● What is needed
Word for word, copy the lines beginning at the one with "Where should I click to: Click" and ending at the last line below; pictures stay out.

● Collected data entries
--*--

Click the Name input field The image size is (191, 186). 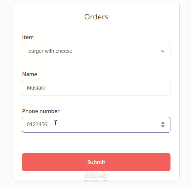[x=96, y=88]
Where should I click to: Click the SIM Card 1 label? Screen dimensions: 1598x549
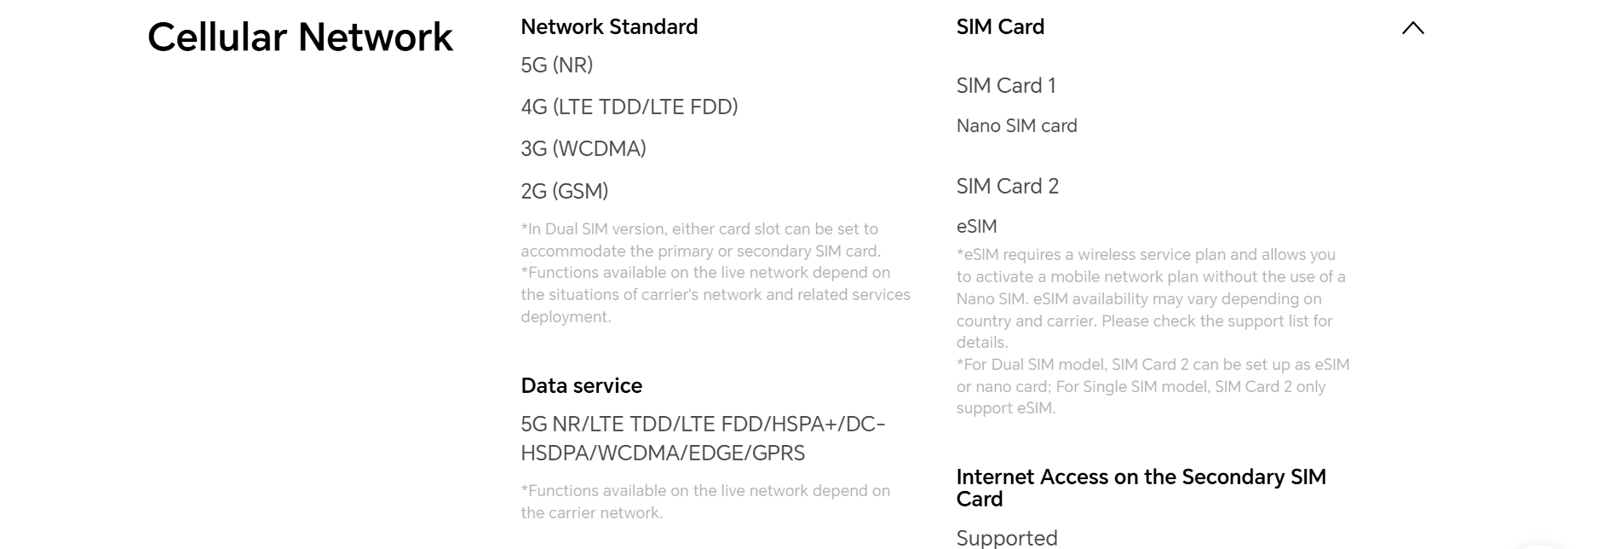1005,85
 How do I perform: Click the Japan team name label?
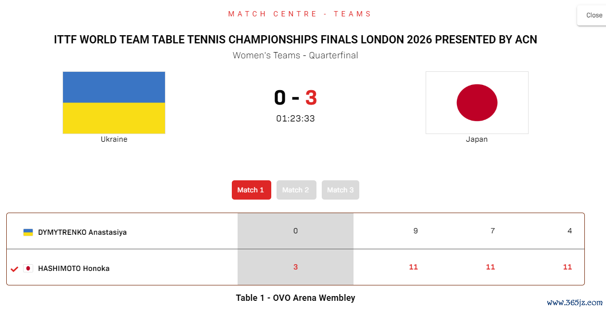[477, 139]
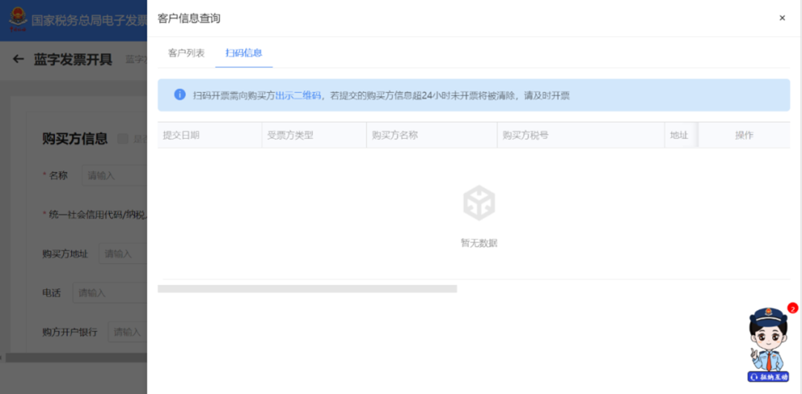Click the blue info icon in notice
Image resolution: width=802 pixels, height=394 pixels.
point(180,95)
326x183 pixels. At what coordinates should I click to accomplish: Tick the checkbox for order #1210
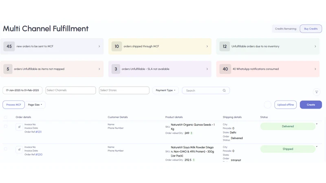[x=6, y=149]
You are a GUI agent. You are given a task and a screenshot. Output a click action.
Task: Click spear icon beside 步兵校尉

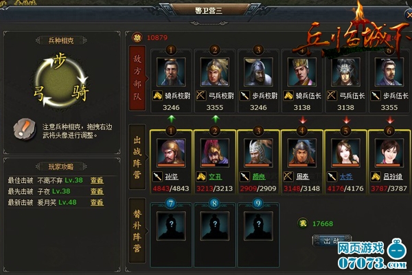(x=244, y=96)
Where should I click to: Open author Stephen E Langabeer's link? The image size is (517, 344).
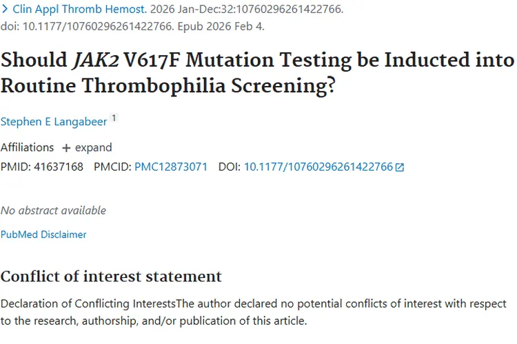54,122
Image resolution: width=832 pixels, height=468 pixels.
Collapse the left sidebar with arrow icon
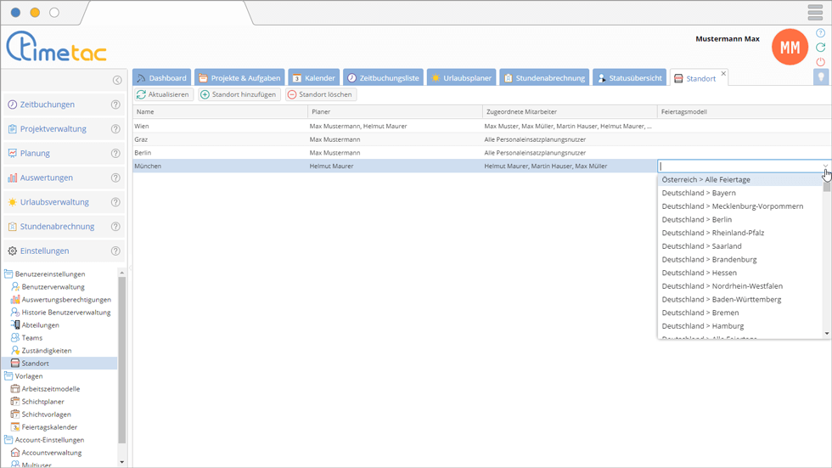117,81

--*--

● Answer to this problem
Where should I click to: Click the SIM Card 1 label? Screen dimensions: 1598x549
1005,85
 How do I perform: Click the Japan team name label?
[477, 139]
Click the blue info icon in notice
Image resolution: width=802 pixels, height=394 pixels.
point(180,95)
326x183 pixels. At what coordinates should I click to accomplish: Tick the checkbox for order #1210
[x=6, y=149]
You are a GUI agent. You are given a task and a screenshot. Output a click action.
Task: Click spear icon beside 步兵校尉

(x=244, y=96)
Where should I click to: Open author Stephen E Langabeer's link? The image size is (517, 344).
54,122
Image resolution: width=832 pixels, height=468 pixels.
Collapse the left sidebar with arrow icon
117,81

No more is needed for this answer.